Exercise is also a great way to keep healthy and prevent against heart disease. Exercise can help strengthen your heart and improve circulation and help your body use oxygen better. It can help lower blood pressure and strengthen bones. Overall, exercise, healthy diet and regular check-ups with your doctor to monitor your heart are your best bets at preventing heart disease.

Don’t Smoke

Though it is not easy for many people to quit smoking, it can cut your heart disease risk in half after only one year. There are more benefits long-term.
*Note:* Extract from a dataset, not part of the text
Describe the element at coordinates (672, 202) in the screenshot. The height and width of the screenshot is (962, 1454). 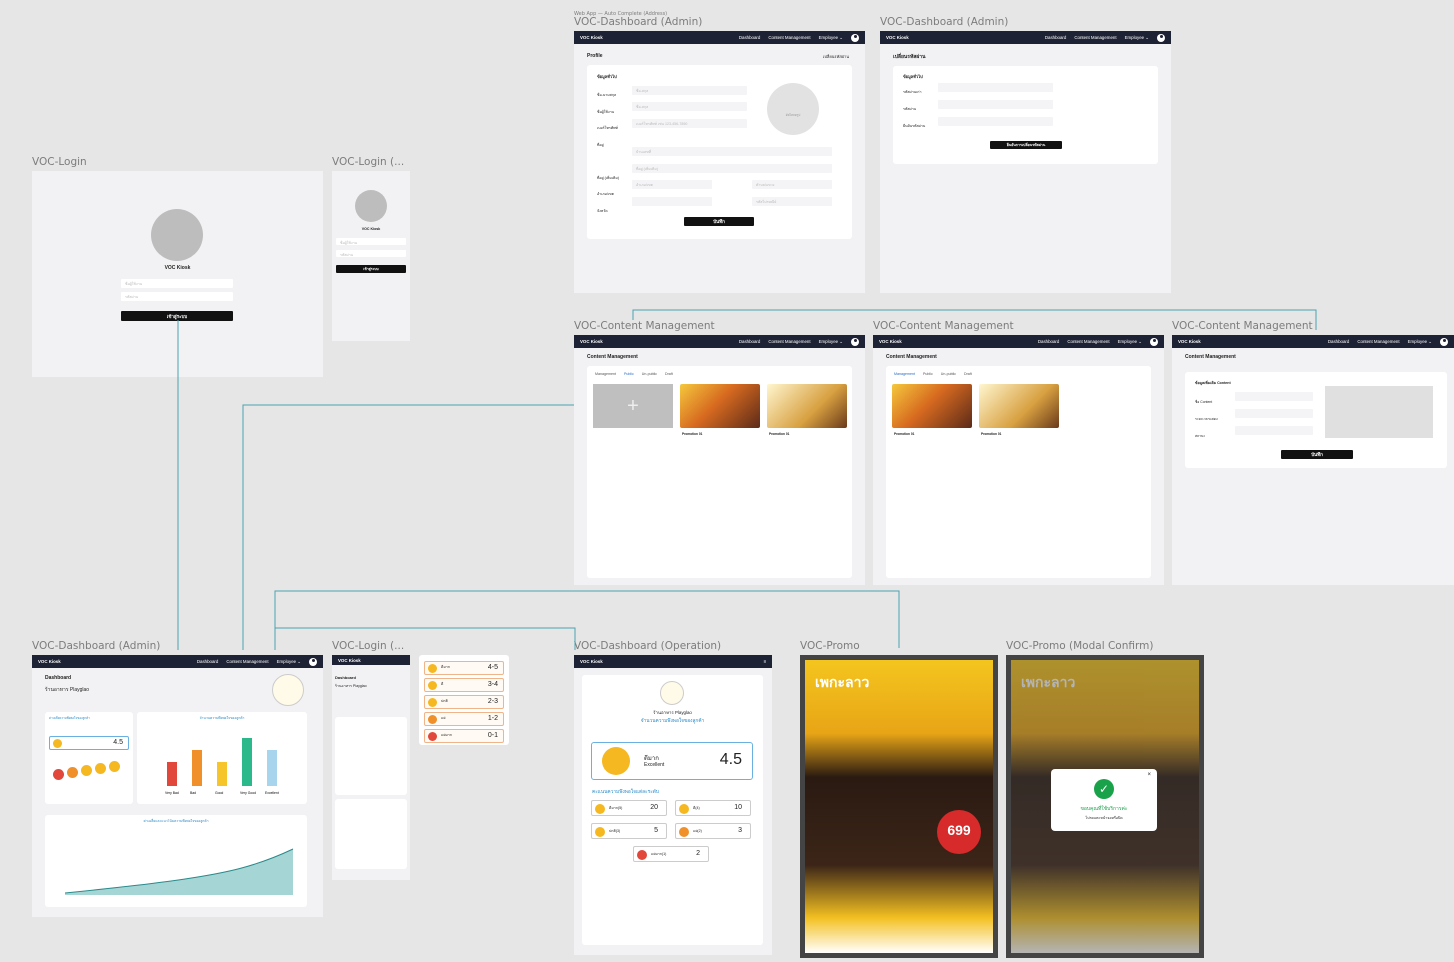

After 15 years, the risk for heart disease is the same as a non-smoker’s. Talk with your health care provider for support and smoking cessation programs. Online resources like Freedom from Smoking, are also available.
Talk to Your Family

Understand your unique risk of developing heart disease by talking to your family members about their own heart health. Family history of heart disease is not something you can change, but it does have a dramatic impact on your risk and researchers are still learning more about how much it increases your risk. If you have heart disease in your family, talk to your health care provider before it becomes a problem for you. Get control of other risk factors like hypertension (high blood pressure) and high cholesterol through medication therapies or lifestyle modifications.